What the exercise asks:
Word for word, restate every entry shown below.

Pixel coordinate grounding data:
============

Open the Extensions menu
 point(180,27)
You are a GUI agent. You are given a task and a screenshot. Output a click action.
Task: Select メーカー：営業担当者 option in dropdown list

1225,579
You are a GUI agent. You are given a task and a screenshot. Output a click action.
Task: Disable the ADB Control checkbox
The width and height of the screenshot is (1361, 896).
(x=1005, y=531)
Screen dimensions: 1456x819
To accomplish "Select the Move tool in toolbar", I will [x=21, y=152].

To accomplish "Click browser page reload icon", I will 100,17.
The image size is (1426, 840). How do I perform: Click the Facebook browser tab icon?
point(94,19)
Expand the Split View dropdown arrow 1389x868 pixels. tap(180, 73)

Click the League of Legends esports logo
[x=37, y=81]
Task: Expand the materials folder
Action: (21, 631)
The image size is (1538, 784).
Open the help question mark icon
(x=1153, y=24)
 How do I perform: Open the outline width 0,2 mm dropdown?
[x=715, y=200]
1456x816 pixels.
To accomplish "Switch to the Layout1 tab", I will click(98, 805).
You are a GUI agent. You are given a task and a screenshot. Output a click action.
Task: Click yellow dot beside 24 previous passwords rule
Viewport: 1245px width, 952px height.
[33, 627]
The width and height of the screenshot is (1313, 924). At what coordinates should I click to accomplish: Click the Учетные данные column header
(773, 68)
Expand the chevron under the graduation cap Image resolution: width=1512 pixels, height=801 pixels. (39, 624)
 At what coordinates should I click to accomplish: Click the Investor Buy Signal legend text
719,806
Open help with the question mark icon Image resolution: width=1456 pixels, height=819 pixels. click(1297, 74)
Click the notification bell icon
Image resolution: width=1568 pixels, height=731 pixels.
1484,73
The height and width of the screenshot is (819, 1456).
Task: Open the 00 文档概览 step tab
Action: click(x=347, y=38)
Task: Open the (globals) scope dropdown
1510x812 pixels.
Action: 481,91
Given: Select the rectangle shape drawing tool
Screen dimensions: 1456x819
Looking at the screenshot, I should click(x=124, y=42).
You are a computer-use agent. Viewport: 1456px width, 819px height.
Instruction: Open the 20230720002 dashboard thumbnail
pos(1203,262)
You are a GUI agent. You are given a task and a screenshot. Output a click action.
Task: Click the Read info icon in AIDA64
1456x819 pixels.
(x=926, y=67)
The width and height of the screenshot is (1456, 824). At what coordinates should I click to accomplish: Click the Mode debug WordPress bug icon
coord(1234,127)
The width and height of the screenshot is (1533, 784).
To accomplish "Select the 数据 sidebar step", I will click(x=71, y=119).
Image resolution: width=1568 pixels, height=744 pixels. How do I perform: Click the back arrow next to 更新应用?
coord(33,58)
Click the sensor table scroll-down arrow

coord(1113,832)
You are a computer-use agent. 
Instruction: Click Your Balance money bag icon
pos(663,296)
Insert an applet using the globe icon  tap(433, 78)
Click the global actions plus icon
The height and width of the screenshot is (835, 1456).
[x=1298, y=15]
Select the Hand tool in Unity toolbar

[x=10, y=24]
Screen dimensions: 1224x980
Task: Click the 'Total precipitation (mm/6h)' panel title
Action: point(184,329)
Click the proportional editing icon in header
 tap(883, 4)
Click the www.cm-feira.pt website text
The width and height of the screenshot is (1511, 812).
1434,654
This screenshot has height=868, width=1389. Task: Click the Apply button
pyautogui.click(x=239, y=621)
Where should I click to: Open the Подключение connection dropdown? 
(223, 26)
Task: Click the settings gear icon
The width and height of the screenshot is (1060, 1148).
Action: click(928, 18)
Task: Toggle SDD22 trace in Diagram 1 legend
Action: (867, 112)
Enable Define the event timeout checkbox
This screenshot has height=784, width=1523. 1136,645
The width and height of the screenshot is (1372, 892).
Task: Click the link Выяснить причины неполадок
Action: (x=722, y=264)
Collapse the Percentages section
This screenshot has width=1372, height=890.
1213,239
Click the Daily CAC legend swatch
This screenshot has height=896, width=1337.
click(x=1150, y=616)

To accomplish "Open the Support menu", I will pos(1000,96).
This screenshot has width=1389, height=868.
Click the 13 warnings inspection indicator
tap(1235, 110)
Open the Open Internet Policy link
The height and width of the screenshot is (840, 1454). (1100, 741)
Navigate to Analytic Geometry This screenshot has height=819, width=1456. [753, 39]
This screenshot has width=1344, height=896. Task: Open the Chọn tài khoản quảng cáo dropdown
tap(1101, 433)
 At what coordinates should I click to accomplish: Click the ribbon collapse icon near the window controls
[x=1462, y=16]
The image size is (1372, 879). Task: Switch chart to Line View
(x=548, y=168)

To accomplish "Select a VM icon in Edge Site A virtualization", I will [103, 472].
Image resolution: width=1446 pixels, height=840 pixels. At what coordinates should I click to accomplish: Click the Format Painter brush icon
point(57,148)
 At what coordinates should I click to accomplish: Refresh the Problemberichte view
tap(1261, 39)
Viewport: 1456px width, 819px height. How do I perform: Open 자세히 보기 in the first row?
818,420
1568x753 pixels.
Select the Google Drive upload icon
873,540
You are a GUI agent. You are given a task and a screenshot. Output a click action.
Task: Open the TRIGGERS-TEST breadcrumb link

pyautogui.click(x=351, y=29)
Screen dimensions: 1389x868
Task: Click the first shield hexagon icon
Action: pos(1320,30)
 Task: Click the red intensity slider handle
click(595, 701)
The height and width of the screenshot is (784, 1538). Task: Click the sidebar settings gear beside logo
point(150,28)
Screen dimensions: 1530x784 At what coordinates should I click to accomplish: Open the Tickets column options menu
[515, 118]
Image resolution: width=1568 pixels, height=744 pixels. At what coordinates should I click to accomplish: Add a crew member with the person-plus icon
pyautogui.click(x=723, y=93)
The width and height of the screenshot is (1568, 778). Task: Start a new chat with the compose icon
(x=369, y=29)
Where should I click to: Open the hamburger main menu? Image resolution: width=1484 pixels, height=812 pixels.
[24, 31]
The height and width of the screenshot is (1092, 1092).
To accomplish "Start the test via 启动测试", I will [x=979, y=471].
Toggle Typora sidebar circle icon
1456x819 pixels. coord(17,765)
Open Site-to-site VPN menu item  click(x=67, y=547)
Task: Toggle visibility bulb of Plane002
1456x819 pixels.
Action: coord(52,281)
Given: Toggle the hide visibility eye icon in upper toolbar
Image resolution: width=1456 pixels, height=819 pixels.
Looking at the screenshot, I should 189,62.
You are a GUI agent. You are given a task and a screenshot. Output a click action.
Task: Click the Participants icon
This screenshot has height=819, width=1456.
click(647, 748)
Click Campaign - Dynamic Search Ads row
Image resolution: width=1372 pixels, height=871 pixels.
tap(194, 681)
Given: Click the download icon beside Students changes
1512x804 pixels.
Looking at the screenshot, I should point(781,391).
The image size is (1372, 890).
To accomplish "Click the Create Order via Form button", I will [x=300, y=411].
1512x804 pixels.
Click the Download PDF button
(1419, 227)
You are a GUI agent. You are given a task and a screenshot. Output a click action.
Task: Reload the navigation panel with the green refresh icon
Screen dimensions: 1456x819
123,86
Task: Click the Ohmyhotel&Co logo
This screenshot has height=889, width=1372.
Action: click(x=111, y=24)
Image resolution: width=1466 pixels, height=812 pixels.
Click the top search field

============

Answer below:
Open the Extensions menu
 point(180,27)
You are a GUI agent. You are given a task and a screenshot. Output a click action.
Task: Select メーカー：営業担当者 option in dropdown list

1225,579
You are a GUI agent. You are given a task and a screenshot. Output a click action.
Task: Disable the ADB Control checkbox
The width and height of the screenshot is (1361, 896).
(x=1005, y=531)
Screen dimensions: 1456x819
To accomplish "Select the Move tool in toolbar", I will [x=21, y=152].

To accomplish "Click browser page reload icon", I will 100,17.
The image size is (1426, 840). How do I perform: Click the Facebook browser tab icon?
point(94,19)
Expand the Split View dropdown arrow 1389x868 pixels. tap(180, 73)

Click the League of Legends esports logo
[x=37, y=81]
Task: Expand the materials folder
Action: (21, 631)
The image size is (1538, 784).
Open the help question mark icon
(x=1153, y=24)
 How do I perform: Open the outline width 0,2 mm dropdown?
[x=715, y=200]
1456x816 pixels.
To accomplish "Switch to the Layout1 tab", I will click(98, 805).
You are a GUI agent. You are given a task and a screenshot. Output a click action.
Task: Click yellow dot beside 24 previous passwords rule
Viewport: 1245px width, 952px height.
[33, 627]
The width and height of the screenshot is (1313, 924). At what coordinates should I click to accomplish: Click the Учетные данные column header
(773, 68)
Expand the chevron under the graduation cap Image resolution: width=1512 pixels, height=801 pixels. (39, 624)
 At what coordinates should I click to accomplish: Click the Investor Buy Signal legend text
719,806
Open help with the question mark icon Image resolution: width=1456 pixels, height=819 pixels. click(1297, 74)
Click the notification bell icon
Image resolution: width=1568 pixels, height=731 pixels.
1484,73
The height and width of the screenshot is (819, 1456).
Task: Open the 00 文档概览 step tab
Action: click(x=347, y=38)
Task: Open the (globals) scope dropdown
1510x812 pixels.
Action: 481,91
Given: Select the rectangle shape drawing tool
Screen dimensions: 1456x819
Looking at the screenshot, I should click(x=124, y=42).
You are a computer-use agent. Viewport: 1456px width, 819px height.
Instruction: Open the 20230720002 dashboard thumbnail
pos(1203,262)
You are a GUI agent. You are given a task and a screenshot. Output a click action.
Task: Click the Read info icon in AIDA64
1456x819 pixels.
(x=926, y=67)
The width and height of the screenshot is (1456, 824). At what coordinates should I click to accomplish: Click the Mode debug WordPress bug icon
coord(1234,127)
The width and height of the screenshot is (1533, 784).
To accomplish "Select the 数据 sidebar step", I will click(x=71, y=119).
Image resolution: width=1568 pixels, height=744 pixels. How do I perform: Click the back arrow next to 更新应用?
coord(33,58)
Click the sensor table scroll-down arrow

coord(1113,832)
You are a computer-use agent. 
Instruction: Click Your Balance money bag icon
pos(663,296)
Insert an applet using the globe icon  tap(433, 78)
Click the global actions plus icon
The height and width of the screenshot is (835, 1456).
[x=1298, y=15]
Select the Hand tool in Unity toolbar

[x=10, y=24]
Screen dimensions: 1224x980
Task: Click the 'Total precipitation (mm/6h)' panel title
Action: point(184,329)
Click the proportional editing icon in header
 tap(883, 4)
Click the www.cm-feira.pt website text
The width and height of the screenshot is (1511, 812).
1434,654
This screenshot has height=868, width=1389. Task: Click the Apply button
pyautogui.click(x=239, y=621)
Where should I click to: Open the Подключение connection dropdown? 
(223, 26)
Task: Click the settings gear icon
The width and height of the screenshot is (1060, 1148).
Action: click(928, 18)
Task: Toggle SDD22 trace in Diagram 1 legend
Action: (867, 112)
Enable Define the event timeout checkbox
This screenshot has height=784, width=1523. 1136,645
The width and height of the screenshot is (1372, 892).
Task: Click the link Выяснить причины неполадок
Action: (x=722, y=264)
Collapse the Percentages section
This screenshot has width=1372, height=890.
1213,239
Click the Daily CAC legend swatch
This screenshot has height=896, width=1337.
click(x=1150, y=616)

To accomplish "Open the Support menu", I will pos(1000,96).
This screenshot has width=1389, height=868.
Click the 13 warnings inspection indicator
tap(1235, 110)
Open the Open Internet Policy link
The height and width of the screenshot is (840, 1454). (1100, 741)
Navigate to Analytic Geometry This screenshot has height=819, width=1456. [753, 39]
This screenshot has width=1344, height=896. Task: Open the Chọn tài khoản quảng cáo dropdown
tap(1101, 433)
 At what coordinates should I click to accomplish: Click the ribbon collapse icon near the window controls
[x=1462, y=16]
The image size is (1372, 879). Task: Switch chart to Line View
(x=548, y=168)

To accomplish "Select a VM icon in Edge Site A virtualization", I will [103, 472].
Image resolution: width=1446 pixels, height=840 pixels. At what coordinates should I click to accomplish: Click the Format Painter brush icon
point(57,148)
 At what coordinates should I click to accomplish: Refresh the Problemberichte view
tap(1261, 39)
Viewport: 1456px width, 819px height. How do I perform: Open 자세히 보기 in the first row?
818,420
1568x753 pixels.
Select the Google Drive upload icon
873,540
You are a GUI agent. You are given a task and a screenshot. Output a click action.
Task: Open the TRIGGERS-TEST breadcrumb link

pyautogui.click(x=351, y=29)
Screen dimensions: 1389x868
Task: Click the first shield hexagon icon
Action: pos(1320,30)
 Task: Click the red intensity slider handle
click(595, 701)
The height and width of the screenshot is (784, 1538). Task: Click the sidebar settings gear beside logo
point(150,28)
Screen dimensions: 1530x784 At what coordinates should I click to accomplish: Open the Tickets column options menu
[515, 118]
Image resolution: width=1568 pixels, height=744 pixels. At what coordinates should I click to accomplish: Add a crew member with the person-plus icon
pyautogui.click(x=723, y=93)
The width and height of the screenshot is (1568, 778). Task: Start a new chat with the compose icon
(x=369, y=29)
Where should I click to: Open the hamburger main menu? Image resolution: width=1484 pixels, height=812 pixels.
[24, 31]
The height and width of the screenshot is (1092, 1092).
To accomplish "Start the test via 启动测试", I will [x=979, y=471].
Toggle Typora sidebar circle icon
1456x819 pixels. coord(17,765)
Open Site-to-site VPN menu item  click(x=67, y=547)
Task: Toggle visibility bulb of Plane002
1456x819 pixels.
Action: coord(52,281)
Given: Toggle the hide visibility eye icon in upper toolbar
Image resolution: width=1456 pixels, height=819 pixels.
Looking at the screenshot, I should 189,62.
You are a GUI agent. You are given a task and a screenshot. Output a click action.
Task: Click the Participants icon
This screenshot has height=819, width=1456.
click(647, 748)
Click Campaign - Dynamic Search Ads row
Image resolution: width=1372 pixels, height=871 pixels.
tap(194, 681)
Given: Click the download icon beside Students changes
1512x804 pixels.
Looking at the screenshot, I should point(781,391).
The image size is (1372, 890).
To accomplish "Click the Create Order via Form button", I will [x=300, y=411].
1512x804 pixels.
Click the Download PDF button
(1419, 227)
You are a GUI agent. You are given a task and a screenshot. Output a click action.
Task: Reload the navigation panel with the green refresh icon
Screen dimensions: 1456x819
123,86
Task: Click the Ohmyhotel&Co logo
This screenshot has height=889, width=1372.
Action: click(x=111, y=24)
Image resolution: width=1466 pixels, height=812 pixels.
Click the top search field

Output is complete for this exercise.